According to the Chicago Tribune, in a news article, The new employee perk that’s slowly taking hold: Help for those caring for aging parents, written by Alexia Elejalde-Ruiz:
“That is starting to change, said Michael Walsh, CEO of Cariloop, a platform for employees to access caregiving resources. Employers that previously “would look at us like we had five heads” when Cariloop pitched benefits for workers caring for aging parents have expressed more interest over the past 18 months, he said.
The shift may be in part because millennials, who expect greater flexibility and work-life balance, are moving into caregiving roles, he said. About a quarter of the 40 million Americans providing unpaid care to adults in 2014 were millennials aged 18 to 34, according to a 2015 AARP report, and their share will swell as society ages.”
One of the more important questions that arise, however, with more Millennials taking an active role in supporting aging parents while working is whether this is enough. Being able to take time off from work or being afforded greater flexibility is wonderful, but what about for those seniors who need more care? As people age, they will lose strength and ability, which means they will require more direct physical support, not to mention the emotional and mental components that coincide with age.

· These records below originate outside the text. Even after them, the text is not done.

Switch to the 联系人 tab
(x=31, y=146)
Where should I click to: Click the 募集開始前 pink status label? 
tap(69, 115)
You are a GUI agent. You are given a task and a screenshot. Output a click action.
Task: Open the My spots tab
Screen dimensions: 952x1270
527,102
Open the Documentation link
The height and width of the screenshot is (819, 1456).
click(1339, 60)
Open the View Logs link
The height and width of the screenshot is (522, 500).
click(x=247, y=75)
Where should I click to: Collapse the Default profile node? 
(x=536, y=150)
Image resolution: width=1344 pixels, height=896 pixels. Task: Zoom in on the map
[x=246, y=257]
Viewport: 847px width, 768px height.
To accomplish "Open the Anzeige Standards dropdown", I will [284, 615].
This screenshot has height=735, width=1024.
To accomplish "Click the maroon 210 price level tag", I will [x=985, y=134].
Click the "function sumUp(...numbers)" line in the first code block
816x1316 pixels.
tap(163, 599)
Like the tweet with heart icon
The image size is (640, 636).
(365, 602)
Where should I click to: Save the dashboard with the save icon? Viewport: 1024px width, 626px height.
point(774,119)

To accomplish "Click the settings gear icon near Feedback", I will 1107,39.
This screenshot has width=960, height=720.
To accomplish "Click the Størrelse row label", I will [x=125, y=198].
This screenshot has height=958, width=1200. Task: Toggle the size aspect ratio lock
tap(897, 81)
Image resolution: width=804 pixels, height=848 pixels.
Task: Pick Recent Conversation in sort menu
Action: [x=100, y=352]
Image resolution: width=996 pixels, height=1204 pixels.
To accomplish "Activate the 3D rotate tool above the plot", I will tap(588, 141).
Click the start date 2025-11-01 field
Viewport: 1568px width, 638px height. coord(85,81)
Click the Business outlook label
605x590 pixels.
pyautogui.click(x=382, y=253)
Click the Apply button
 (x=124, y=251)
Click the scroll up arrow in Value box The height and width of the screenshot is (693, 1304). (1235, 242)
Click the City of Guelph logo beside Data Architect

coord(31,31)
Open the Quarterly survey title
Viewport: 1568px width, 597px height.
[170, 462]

Yes, more Millennials and other generations understand the importance of caring for elderly parents and disabled adults, but more often than not these same family caregivers do not have the tools, experience, or resources to be the optimal support system. It becomes incumbent upon home care agencies to reach out and support these young men and women and help them understand the value professional, experienced home care aides offer.
While employers may be increasingly willing to offer benefits to their young team members, one may be to help those same employees understand their limitations better and what professional caregivers could offer their aging parents.